Guntakal (GTL): With all the technological and innovative prowess India has, yet another tragic railway accident and the death of rail passengers erodes the faith of people in the country’s largest transport system, the Indian Railways. What is surprising is that the Rail Bhavan bureaucracy has not been jolted out of their slumber despite spate of Railway accidents which have taken innocent lives in quick succession.
The Monday accident that killed at least six people including a Congress MLA from Karnataka and injured around 25 has put the focus back on urgent interventions required to get rid of all (manned and unmanned) level crossings from railways tracks.
The incident occurred when a lorry rammed into Bangalore-Nanded Express train at a level crossing leading to derailment of four coaches in Andhra Pradesh’s Anantapur district. Though railways blamed negligence of lorry driver, who broke the level crossing gate & then crashed into the train, for the incident, the transporter cannot shun its responsibility.
Mishaps at level crossings are the biggest killer, accounting for 40% of train accidents and 66% of fatalities, reflecting the cash-strapped railways’ failure to eliminate these crossings by building road-over bridges and road-under-bridges.
The latest data shows that there are 29,487 level crossings, of which around 35% (10,440) are unmanned.
Ironically, the national transporter in last eight years (2008-2015) could eliminate only 1,344 manned crossings and 7,650 unmanned crossings. In 2015-16, railways targets to eliminate 820 unmanned level crossings and 205 manned crossings.
Around 18 accidents on unmanned crossing and three on manned were reported since April 2015 till date. In the last five years, on an average, railways managed to eliminate around 1,000 level crossings and at this pace it will take around 30 years to get rid of such crossings.
The transport behemoth has set a target to eliminate 9,808 level crossings during the 12th Five Year Plan (2012-17) and not adding any new level crossing to the rail network in future. But the task seems ambitious considering the past performance and financial health of the railways as removing one level crossing costs around Rs 4.4 crore.
The high-level committee on safety, headed by Anil Kakodkar, has recommended elimination of all level crossings (manned and unmanned) within five years by setting up a special purpose vehicle (SPV). The panel pegged the cost at Rs 50,000 crore, but said this could be recovered over 7-8 years due to saving in operations and maintenance costs incurred at gates and by having smoother train operations.
Railways minister Suresh Prabhu has termed the elimination of LCs and ‘the construction of ROBs and RUBs as the highest priority.’ He also said that as a short term precaution, the RDSO has been asked to develop a suitable device in consultation with Indian Space Research Organization which would use geo-spatial technology for providing audio-visual warning to road users at unmanned level crossings.

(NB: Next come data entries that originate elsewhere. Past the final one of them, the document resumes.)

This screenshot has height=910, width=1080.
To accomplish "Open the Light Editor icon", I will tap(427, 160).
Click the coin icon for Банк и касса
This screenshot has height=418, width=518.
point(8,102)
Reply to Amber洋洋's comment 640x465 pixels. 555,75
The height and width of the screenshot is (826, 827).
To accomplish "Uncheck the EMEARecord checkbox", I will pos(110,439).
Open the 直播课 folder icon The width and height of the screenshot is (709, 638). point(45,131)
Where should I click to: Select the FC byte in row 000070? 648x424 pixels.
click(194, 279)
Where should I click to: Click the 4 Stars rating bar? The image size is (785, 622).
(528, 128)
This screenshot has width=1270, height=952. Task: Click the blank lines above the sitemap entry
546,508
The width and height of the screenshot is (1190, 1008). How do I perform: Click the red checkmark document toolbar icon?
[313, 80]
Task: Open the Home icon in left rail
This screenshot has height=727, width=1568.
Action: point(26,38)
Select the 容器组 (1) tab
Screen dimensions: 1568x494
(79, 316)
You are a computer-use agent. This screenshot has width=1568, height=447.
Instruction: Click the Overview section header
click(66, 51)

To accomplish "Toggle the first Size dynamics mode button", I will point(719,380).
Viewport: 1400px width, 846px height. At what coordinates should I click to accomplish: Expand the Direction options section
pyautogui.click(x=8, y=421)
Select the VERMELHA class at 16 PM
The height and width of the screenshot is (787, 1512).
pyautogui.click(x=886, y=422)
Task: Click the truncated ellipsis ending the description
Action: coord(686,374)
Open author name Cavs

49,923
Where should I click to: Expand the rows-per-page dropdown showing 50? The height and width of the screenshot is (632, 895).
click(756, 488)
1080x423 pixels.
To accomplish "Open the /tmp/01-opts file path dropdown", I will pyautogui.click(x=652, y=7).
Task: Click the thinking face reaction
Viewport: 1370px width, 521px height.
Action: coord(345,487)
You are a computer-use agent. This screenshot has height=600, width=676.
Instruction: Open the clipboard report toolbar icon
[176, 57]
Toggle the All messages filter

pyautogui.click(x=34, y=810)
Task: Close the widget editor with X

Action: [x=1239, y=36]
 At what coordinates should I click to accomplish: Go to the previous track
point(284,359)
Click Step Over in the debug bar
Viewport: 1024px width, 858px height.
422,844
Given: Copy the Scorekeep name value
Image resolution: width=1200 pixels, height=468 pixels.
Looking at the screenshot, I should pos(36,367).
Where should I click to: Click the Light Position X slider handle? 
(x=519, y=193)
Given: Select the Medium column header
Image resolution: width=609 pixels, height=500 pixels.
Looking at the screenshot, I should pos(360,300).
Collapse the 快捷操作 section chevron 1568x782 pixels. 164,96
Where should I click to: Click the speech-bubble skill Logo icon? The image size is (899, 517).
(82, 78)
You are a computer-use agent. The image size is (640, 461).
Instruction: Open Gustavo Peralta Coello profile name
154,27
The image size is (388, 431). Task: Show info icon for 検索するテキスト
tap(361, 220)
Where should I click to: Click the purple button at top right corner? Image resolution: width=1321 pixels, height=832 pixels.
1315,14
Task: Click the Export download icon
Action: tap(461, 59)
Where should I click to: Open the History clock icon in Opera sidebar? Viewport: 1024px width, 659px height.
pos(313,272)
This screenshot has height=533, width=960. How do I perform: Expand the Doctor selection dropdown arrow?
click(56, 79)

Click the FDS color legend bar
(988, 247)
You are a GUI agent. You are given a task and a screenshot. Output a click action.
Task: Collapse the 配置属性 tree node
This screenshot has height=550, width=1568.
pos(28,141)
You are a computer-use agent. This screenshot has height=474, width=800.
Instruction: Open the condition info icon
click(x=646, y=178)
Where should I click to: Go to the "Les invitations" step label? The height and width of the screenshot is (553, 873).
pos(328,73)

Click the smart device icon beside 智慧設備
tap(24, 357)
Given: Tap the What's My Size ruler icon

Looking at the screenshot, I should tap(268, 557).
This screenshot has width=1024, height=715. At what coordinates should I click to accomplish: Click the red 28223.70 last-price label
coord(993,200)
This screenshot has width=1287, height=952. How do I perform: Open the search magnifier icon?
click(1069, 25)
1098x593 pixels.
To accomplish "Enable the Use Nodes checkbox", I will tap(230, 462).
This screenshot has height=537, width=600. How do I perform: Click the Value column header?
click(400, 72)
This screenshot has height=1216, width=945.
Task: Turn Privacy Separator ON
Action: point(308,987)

While the country has an well meaning Railway Minister in Suresh Prabhu but he needs to ensure that before we can plan bullet trains and taking railway to a jet age railway safety needs to be given top most priority. I would advocate that Prime Minister Narendra Modi should focus his next round of review on railway safety and the government should invite innovators in the country to suggest ways to improve safety on the tracks as every railway accident not only leads to sad loss of innocent lives, it also shakes the faith of the common people in the government as millions are transported by the railways. Besides it also reinforces India’s poor safety record globally.